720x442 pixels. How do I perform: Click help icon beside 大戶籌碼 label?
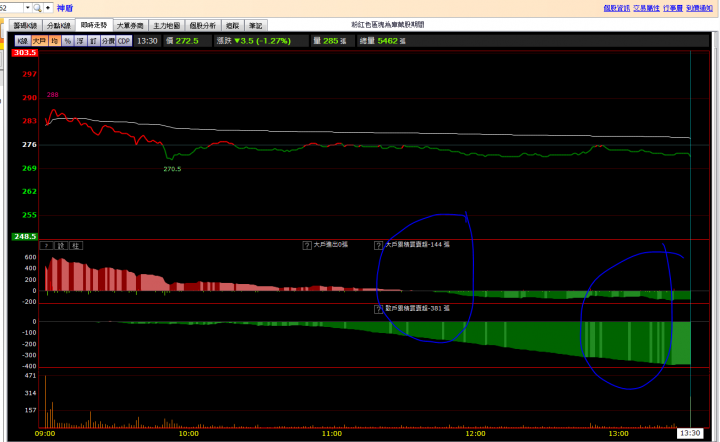[379, 244]
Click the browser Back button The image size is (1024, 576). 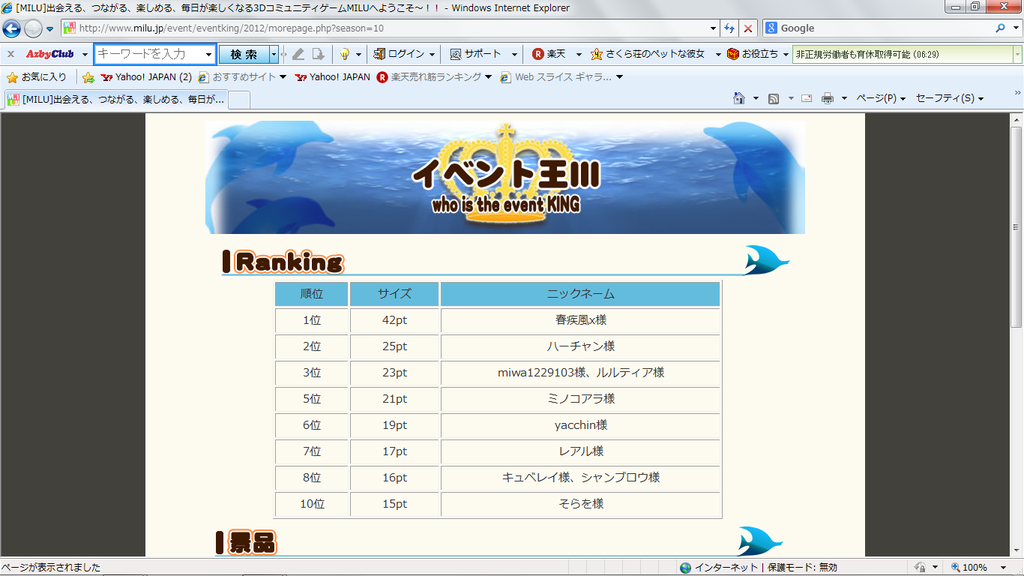pyautogui.click(x=12, y=29)
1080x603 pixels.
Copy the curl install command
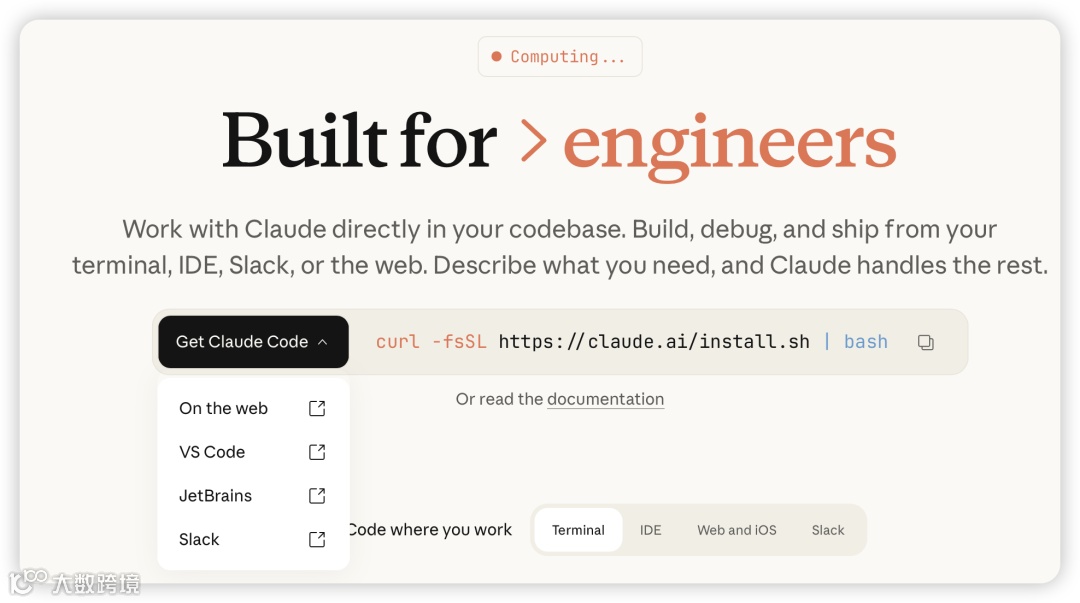pos(926,342)
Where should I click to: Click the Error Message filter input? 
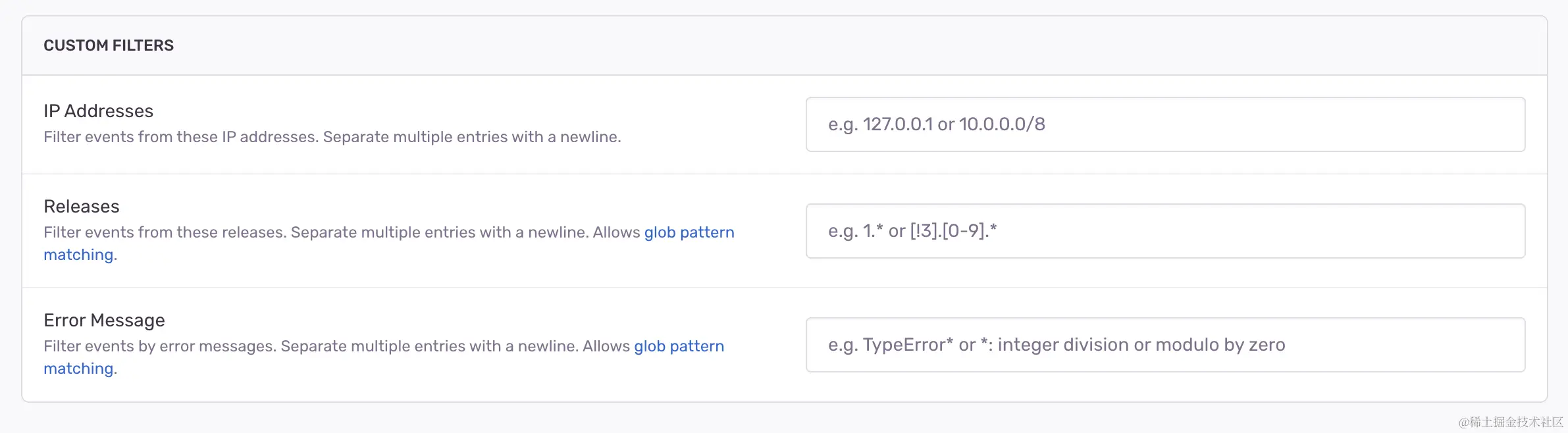point(1165,345)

★ ★ ★ ★ ★

Can you update the material from the line that contains "Where should I" through the end of the material by replacing "filter input" with "search field" and leaving everything else unchanged? Leave the pictures out of your answer.

Where should I click to: Click the Error Message search field? 
point(1165,345)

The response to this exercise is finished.